# [Your instructions]
Could you copy out every line of the data where the word "agent" occurs?

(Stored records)

· · · · · · ·

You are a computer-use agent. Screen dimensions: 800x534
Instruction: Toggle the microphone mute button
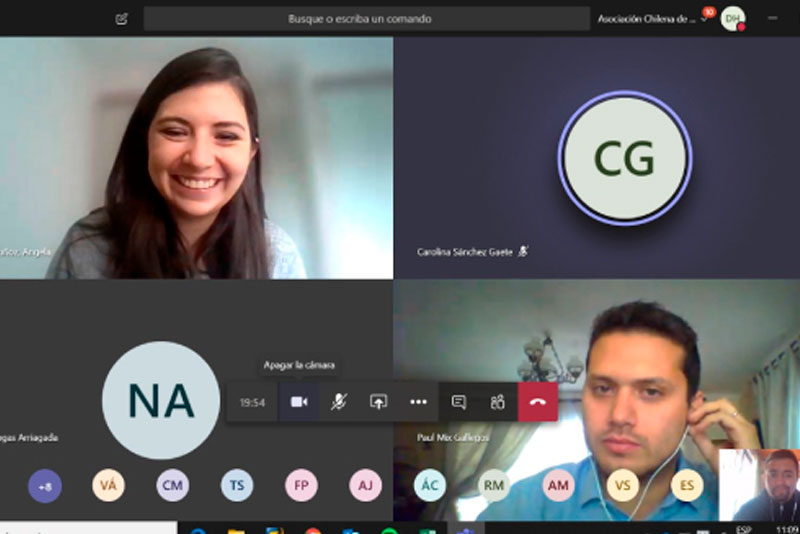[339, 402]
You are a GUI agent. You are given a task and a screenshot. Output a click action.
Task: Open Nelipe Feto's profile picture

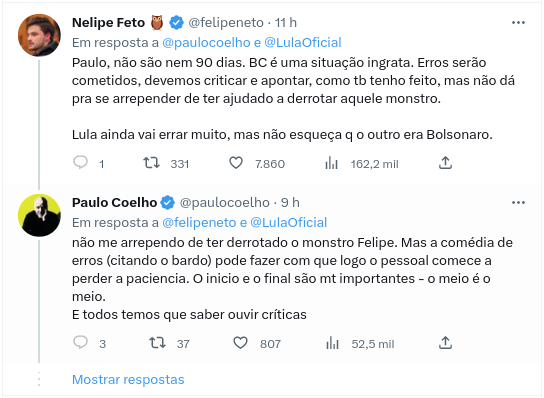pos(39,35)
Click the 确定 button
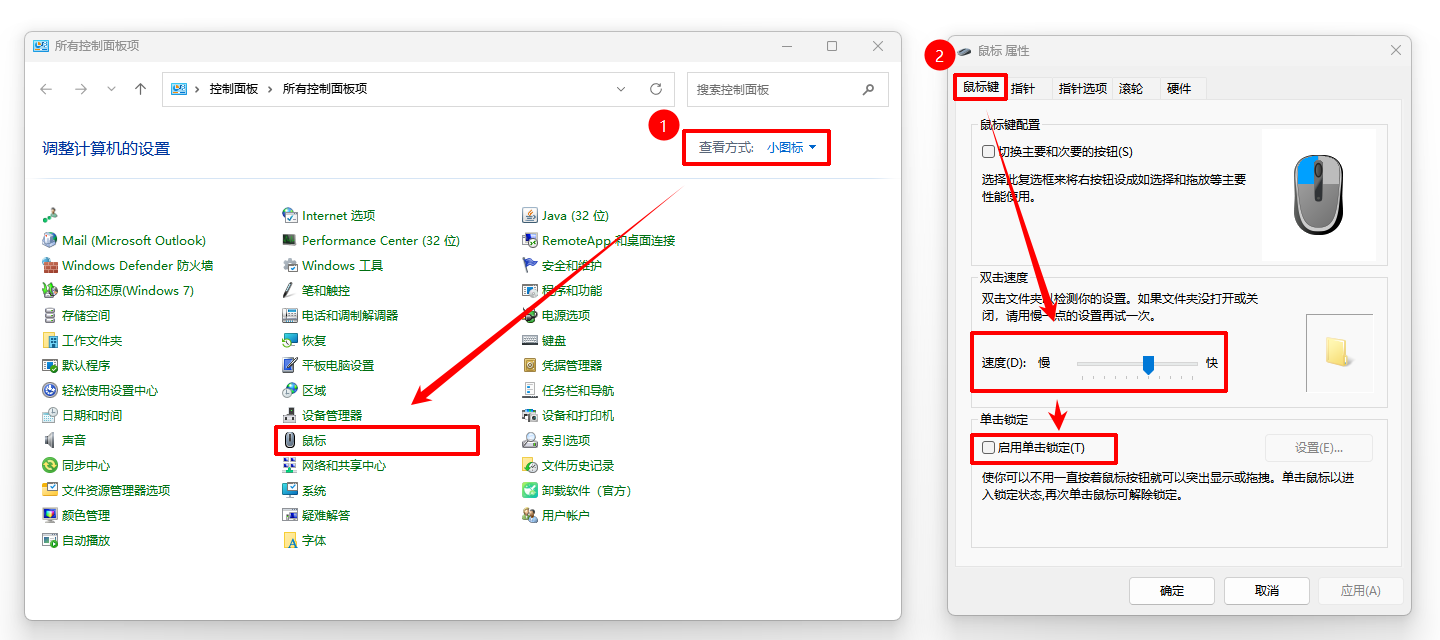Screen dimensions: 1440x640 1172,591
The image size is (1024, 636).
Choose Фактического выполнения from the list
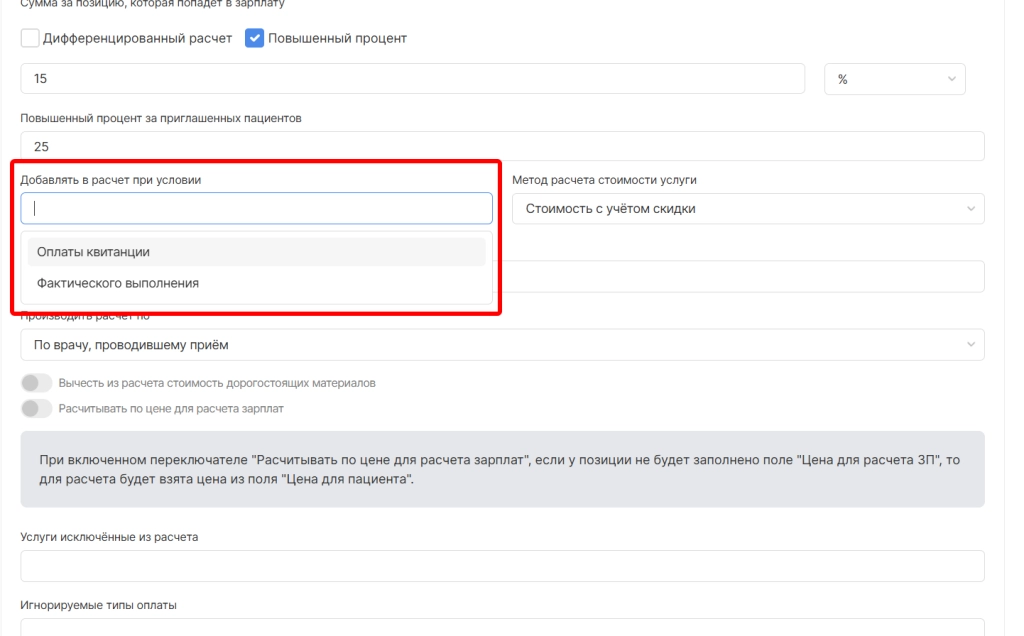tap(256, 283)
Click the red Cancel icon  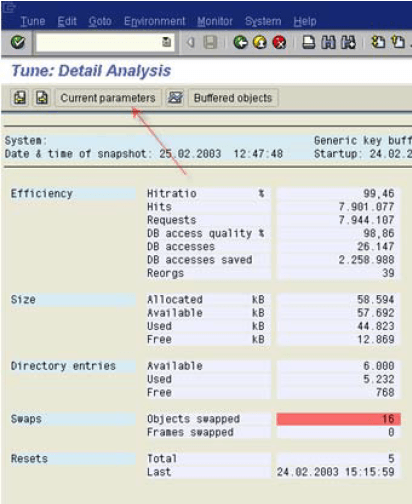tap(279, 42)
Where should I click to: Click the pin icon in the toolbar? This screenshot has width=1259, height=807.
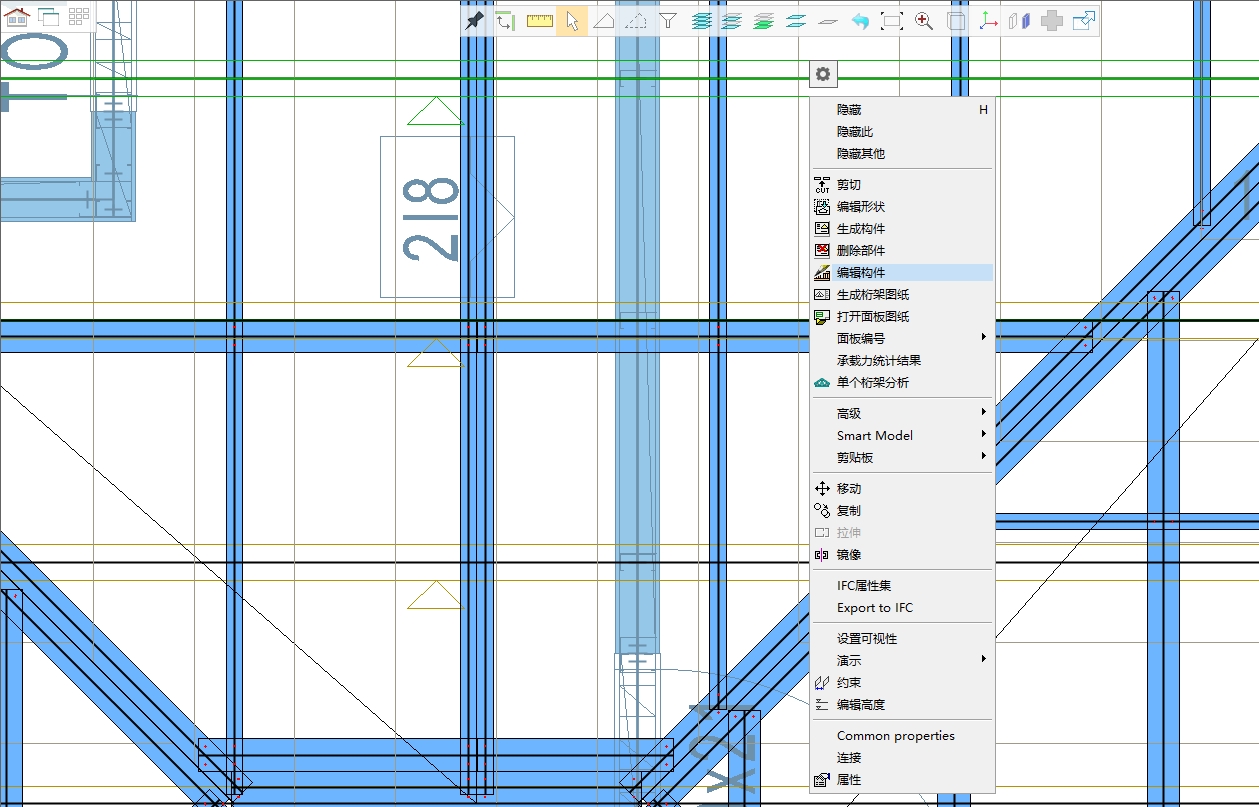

· · · · · · ·

# [Answer to the problem]
You are a computer-use agent. Screen dimensions: 800x534
You are a GUI agent. You are given a task and a screenshot. Output a click action.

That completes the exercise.